Ora che conosci la trama potresti sicuramente chiedermi “ma perché qualcuno che non è morbosamente appassionato di drammi e casi umani e non è neanche stato appena lasciato all’altare dovrebbe decidere spontaneamente di riempire il suo tempo con una serie deprimente che sa già che lo farà piangere dalla mattina alla sera?” Giusta osservazione. Permettimi quindi di precisare: the Big C è una serie commovente, ma non ha niente di triste o deprimente. In realtà si pone come dramedy, ovvero quella specie di ibrido in cui commedia e drama si trovano a scambiarsi di posto scena dopo scena e battuta dopo battuta. In realtà the Big C è piena zeppa di momenti ironici, scene comiche e battute di spirito. La stessa Cathy decide di voltare le spalle alla disperazione e allo sconforto e abbracciare il meglio della vita, senza rinunciare a niente.

Cathy inizia finalmente a ridere, e ridere di gusto. Non soddisfatta delle attenzioni del marito si fa un amante, bello, creativo e nero (Idris Elba). Non contenta del comportamento puerile e scansafatiche del figlio, lo riavvicina a sé, inizia a conoscerlo meglio, a trascinarlo nella sua vita di ogni giorno. Stringe nuove grandi amicizie. Si butta senza paura in desiderate attività. Si toglie ogni sfizio possibile, in barba alla vecchia se stessa frustrata e perbenista. E una volta che Cathy prende in mano la sua vita, questa comincia a cambiare. Il marito bambinone (Oliver Platt) si scopre capace di essere un compagno complice e forte, il figlio adolescente (Gabriel Basso) che prenderesti a schiaffi dalla mattina alla sera si responsabilizza, il fratello strano (John Benjamin Hickei) ritorna a prendere le sue medicine e la vecchia vicina bisbetica (Phillys Sommerville) che aspettava solo di morire diventa un’amica fidata. Ma ovviamente questo non è uno show tutto rose e fiori e il grande cancro di Cathy è dietro l’angolo che aspetta.

Nella mente degli sceneggiatori la serie si espande, infatti, lungo un arco di cinque stagioni, pari alle cinque fasi dell’elaborazione del dolore. Finora ne sono state trasmesse tre: negazione, rabbia e contrattazione, in cui, rispettivamente, Cathy nasconde il cancro, inizia a combattere seriamente la malattia e dopo una prima fase vittoriosa si permette di tornare a pensare al futuro. Tre stagioni che hanno saputo gestire splendidamente sia la parte comedy che quella drama piazzando qua e là rivelazioni commoventi, morti improvvise e monologhi ispirativi.
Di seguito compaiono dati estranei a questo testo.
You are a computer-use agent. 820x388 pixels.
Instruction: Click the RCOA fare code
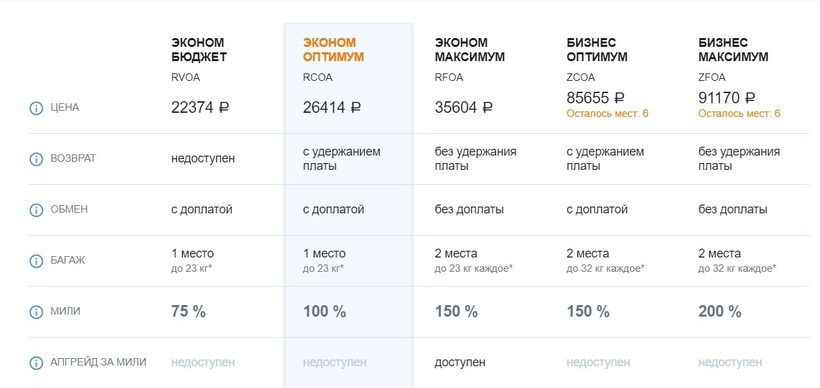(x=317, y=77)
Il merito della buona riuscita di una serie difficile come The Big C va però senza dubbio alla sua protagonista, una Laura Linney tanto toccante e struggente nella parte drama quanto divertente e paradossale in quella comedy, capace di mettere oltre cento sfumature di emozione in un solo sorriso. È infatti per la donna forte, ironica, tenera, buona e cazzuta che lei dipinge puntata dopo puntata che ci ritroviamo, di tanto in tanto, a piangere sommessamente sul cuscino. Perché una donna così non può morire. Già ha avuto la sfiga di avere quel figlio demente!

Ma poi morirà davvero? Questo non si sa. Quello che è certo è che The Big C è un grande one lady show e quella di Cathy Jamison è un’interpretazione straordinaria che non poteva che valere alla Linney un meritatissimo Golden Globe. Anche perché, diciamolo, se non ti danno un premio quando riesci a far sorridere del cancro non so per quale altro motivo te lo debbano mai dare.